Agopian, Annie - Thierry Magnier

Illustrateur : Chaix, Carole

Les auteures remercient l’éditeur d’avoir « dit oui à cet ovni »… Nous voilà prévenus ! Cet album est en effet si étrange qu’on peut lui résister aux premières lectures, mais il finit par être apprécié à sa juste valeur, à la manière des plus grandes oeuvres d’art ! D’ailleurs, il constitue une création originale en son entier : ne passons donc pas à côté du travail de mise en page et des audaces typographiques de Célestin, graphiste salué par les auteures. La lecture de l’album est double. D’une part, le texte dit le visible avec humour, à travers le
chien-narrateur : celui-ci est exaspéré par l’apathie de son maître paresseux. L’animal représente sans conteste le ressort comique de l’histoire qui fera rire les enfants. D’autre part, les images racontent l’invisible avec poésie : on y voit l’incroyable activité cérébrale d’Albert, personnage aux antipodes du héros ; il est timide, maladroit, voire même mutique, contrit et pataud, ce qui le rend évidemment très touchant !

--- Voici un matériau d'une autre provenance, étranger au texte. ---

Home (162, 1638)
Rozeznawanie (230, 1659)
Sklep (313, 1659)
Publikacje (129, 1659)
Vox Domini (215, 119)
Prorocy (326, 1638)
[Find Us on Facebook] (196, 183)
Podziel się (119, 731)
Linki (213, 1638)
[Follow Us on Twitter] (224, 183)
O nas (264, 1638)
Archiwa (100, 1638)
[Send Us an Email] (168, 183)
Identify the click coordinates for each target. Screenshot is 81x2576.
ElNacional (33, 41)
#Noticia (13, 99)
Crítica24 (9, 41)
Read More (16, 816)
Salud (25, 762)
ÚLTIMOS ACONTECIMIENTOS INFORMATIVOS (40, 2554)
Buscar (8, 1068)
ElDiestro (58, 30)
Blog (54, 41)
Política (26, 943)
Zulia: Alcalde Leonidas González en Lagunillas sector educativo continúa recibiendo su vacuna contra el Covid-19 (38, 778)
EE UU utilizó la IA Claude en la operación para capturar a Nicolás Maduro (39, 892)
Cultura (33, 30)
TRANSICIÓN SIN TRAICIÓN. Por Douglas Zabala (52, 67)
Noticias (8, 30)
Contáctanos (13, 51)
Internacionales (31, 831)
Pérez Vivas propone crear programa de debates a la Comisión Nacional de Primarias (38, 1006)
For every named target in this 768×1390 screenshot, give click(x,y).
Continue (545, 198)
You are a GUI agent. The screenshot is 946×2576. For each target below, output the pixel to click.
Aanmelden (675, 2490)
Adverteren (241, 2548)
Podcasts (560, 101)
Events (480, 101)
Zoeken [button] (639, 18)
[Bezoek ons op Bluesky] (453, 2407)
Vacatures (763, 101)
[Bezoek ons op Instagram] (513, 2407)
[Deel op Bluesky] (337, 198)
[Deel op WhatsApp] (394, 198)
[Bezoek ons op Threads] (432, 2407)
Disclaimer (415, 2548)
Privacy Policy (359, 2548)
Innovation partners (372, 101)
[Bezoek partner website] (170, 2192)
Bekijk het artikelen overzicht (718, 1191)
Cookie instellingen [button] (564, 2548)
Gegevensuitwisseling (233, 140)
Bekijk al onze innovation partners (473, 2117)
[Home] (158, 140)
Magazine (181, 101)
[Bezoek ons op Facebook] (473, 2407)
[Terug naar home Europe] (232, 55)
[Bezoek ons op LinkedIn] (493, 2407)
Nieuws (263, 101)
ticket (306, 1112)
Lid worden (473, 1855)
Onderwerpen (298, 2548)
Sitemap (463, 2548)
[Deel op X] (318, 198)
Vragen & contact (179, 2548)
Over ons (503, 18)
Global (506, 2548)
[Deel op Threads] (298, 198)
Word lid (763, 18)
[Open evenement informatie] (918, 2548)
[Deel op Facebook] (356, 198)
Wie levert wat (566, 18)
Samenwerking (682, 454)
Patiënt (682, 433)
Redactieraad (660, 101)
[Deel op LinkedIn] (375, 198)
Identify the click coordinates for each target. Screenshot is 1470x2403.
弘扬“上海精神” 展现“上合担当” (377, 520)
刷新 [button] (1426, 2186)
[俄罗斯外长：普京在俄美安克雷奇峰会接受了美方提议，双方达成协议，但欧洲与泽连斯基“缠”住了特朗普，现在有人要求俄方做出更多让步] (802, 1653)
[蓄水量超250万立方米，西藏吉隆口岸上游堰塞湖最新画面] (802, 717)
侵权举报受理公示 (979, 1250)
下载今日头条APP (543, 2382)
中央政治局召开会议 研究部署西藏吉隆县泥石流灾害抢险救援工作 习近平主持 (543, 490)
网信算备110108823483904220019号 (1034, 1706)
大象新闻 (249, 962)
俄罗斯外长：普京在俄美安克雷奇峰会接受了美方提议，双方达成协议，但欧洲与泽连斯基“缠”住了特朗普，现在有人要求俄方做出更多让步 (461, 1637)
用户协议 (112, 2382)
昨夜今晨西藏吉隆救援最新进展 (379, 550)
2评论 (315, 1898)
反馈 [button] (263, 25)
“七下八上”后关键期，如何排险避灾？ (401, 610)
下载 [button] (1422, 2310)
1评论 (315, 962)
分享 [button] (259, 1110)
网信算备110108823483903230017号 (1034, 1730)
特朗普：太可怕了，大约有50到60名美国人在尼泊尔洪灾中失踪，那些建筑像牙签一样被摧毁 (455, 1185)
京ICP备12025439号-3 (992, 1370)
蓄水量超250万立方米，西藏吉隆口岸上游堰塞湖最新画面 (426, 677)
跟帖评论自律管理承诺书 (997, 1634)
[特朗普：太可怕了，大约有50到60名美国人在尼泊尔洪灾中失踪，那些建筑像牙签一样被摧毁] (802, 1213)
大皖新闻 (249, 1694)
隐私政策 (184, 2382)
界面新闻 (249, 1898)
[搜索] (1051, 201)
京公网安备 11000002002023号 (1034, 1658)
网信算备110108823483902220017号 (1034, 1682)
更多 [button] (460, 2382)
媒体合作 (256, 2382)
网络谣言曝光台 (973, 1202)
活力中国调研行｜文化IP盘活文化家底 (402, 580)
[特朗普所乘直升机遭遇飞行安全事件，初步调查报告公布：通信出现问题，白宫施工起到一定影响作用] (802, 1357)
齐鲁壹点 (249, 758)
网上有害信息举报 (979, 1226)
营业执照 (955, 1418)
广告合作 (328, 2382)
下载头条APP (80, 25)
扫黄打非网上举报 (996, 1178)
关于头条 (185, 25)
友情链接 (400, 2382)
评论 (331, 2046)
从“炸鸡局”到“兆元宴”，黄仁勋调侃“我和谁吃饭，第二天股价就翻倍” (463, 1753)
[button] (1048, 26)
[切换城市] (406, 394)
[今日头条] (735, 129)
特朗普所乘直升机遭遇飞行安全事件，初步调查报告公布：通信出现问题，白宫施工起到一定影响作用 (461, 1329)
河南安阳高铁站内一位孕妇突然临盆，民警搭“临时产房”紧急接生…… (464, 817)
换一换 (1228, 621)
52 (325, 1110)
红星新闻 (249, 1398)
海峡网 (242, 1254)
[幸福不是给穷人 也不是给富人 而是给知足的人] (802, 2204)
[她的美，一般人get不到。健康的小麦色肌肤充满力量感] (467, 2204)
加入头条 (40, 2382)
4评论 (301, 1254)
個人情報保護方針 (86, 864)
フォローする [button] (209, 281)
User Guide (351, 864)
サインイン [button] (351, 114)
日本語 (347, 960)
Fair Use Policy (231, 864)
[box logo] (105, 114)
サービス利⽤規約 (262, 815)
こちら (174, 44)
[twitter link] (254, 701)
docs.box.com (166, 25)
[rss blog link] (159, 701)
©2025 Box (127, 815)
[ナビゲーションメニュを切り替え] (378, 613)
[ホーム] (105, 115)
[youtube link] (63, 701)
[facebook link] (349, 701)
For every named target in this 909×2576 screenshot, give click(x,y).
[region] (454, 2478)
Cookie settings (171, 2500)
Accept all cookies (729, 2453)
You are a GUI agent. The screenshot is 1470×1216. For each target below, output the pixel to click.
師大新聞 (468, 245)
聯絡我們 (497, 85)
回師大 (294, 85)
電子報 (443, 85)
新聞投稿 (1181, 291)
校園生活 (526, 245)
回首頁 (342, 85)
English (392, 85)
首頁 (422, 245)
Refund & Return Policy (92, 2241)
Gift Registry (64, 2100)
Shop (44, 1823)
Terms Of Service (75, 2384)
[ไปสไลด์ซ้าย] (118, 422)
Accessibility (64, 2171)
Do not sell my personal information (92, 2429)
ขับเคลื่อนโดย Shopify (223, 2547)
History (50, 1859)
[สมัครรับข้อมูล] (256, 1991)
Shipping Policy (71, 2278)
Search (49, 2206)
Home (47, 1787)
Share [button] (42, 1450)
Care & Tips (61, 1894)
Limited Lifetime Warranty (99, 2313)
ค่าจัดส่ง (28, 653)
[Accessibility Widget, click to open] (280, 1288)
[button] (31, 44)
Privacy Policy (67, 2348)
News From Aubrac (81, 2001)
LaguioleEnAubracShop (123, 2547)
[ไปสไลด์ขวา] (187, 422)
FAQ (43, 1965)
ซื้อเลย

On est donc à la fois amusé du décalage créé par les deux angles de la narration, et irrésistiblement emporté dans les circonvolutions oniriques d’Albert. Celles-ci sont sublimées par la talentueuse Carole Chaix qui nous déroule littéralement le fil rouge page après page. Se jouant des échelles et de l’espace qu’elle étire, agrandit ou détaille, elle habille et structure l’histoire de son trait au crayon à papier, habile et gracieux. On se régale à observer ce qu’il se passe « entre les deux oreilles » d’Albert : les oiseaux qui s’affairent, les rouages d’une machine qui s’emballent… Une ode à l’introspection, à la rêverie et aux émotions. Si l’éditeur conseille l’album aux enfants à partir de 5 ans, l’aspect poétique servi
par un vocabulaire très élaboré (l’abstraction du champ lexical de la pensée) sera davantage compris et apprécié par les plus grands.